I could no longer continue through life pretending to believe the stories. First, the concept that death is not just a speed bump on the way to heaven somewhere, but that death is a dead end that I would not survive; that I could not circumvent, and beyond which I could not know. And then I had to tackle all of the terror management techniques and tactics I had been using on the life/death problem and ultimately on myself for so long.


The Danish philosopher Kierkegaard longed for a life that we could live for and die for. But since he could not find that inherent in life, then we must turn to systems of faith and religion in order to adopt something that offers meaning in life, whether or not it is true. In other words, religion is an external way of imposing meaning and purpose on life. 


It works simply because we choose to believe it. 

It works by creating reality in our head.

It works by taking a leap of faith.

It is magical thinking that tricks us into believing.

But religion is no more than a story in my head.

And some people are ok with that.

For some people, this is all they need to end their existential angst.
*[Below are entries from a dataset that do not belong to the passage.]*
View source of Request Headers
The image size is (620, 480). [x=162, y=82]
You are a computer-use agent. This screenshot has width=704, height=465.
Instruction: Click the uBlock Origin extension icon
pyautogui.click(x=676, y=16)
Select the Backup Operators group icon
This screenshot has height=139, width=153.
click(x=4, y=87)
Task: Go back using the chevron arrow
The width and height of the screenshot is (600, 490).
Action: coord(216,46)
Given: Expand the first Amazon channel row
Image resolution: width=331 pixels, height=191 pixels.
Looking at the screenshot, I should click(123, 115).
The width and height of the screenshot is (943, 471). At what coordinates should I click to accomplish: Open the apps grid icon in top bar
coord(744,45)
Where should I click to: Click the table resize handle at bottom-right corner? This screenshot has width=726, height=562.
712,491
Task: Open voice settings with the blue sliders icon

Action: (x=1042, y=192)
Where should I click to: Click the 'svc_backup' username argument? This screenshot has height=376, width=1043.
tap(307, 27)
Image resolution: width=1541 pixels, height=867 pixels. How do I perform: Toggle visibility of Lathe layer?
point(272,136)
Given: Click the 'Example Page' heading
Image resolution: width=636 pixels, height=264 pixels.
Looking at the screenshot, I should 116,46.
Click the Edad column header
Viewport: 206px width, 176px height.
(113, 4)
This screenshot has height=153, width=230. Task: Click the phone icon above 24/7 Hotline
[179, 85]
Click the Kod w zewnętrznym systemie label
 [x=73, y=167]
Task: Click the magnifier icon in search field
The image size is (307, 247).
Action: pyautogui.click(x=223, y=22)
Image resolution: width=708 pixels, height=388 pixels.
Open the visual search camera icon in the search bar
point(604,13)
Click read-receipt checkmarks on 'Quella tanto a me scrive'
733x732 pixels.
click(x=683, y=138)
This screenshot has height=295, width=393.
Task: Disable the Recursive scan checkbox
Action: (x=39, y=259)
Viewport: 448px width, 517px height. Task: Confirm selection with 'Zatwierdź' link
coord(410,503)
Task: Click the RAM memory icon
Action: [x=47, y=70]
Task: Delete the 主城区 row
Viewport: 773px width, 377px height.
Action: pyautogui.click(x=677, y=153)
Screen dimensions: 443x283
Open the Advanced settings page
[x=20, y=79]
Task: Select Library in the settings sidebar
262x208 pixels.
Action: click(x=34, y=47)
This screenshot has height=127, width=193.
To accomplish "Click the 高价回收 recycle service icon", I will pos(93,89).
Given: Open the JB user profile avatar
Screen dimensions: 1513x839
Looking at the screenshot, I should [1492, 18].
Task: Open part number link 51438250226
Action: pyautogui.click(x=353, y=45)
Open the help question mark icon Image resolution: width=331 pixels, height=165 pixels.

I think that an aspect of The Absurd is that the final question we must ask ourselves is “Can I live with my adopted story?” Will I live with it or must I die? We must face the reality that the only thing we have that saves us from death is life itself which is temporary, sort of an ultimate paradox.


BUT… Camus says that this is nothing more than philosophical suicide.

We can choose death through suicide or we can choose to live while dead by giving in to the tyranny of an external belief, hence choosing philosophical suicide. 

Reason has its limits and that which is beyond our understanding is inscrutable. 

Even if the universe had some sort of meaning that goes beyond it, 

we simply don’t know and can’t know it. And the universe is not capable of revealing it to mankind at this time.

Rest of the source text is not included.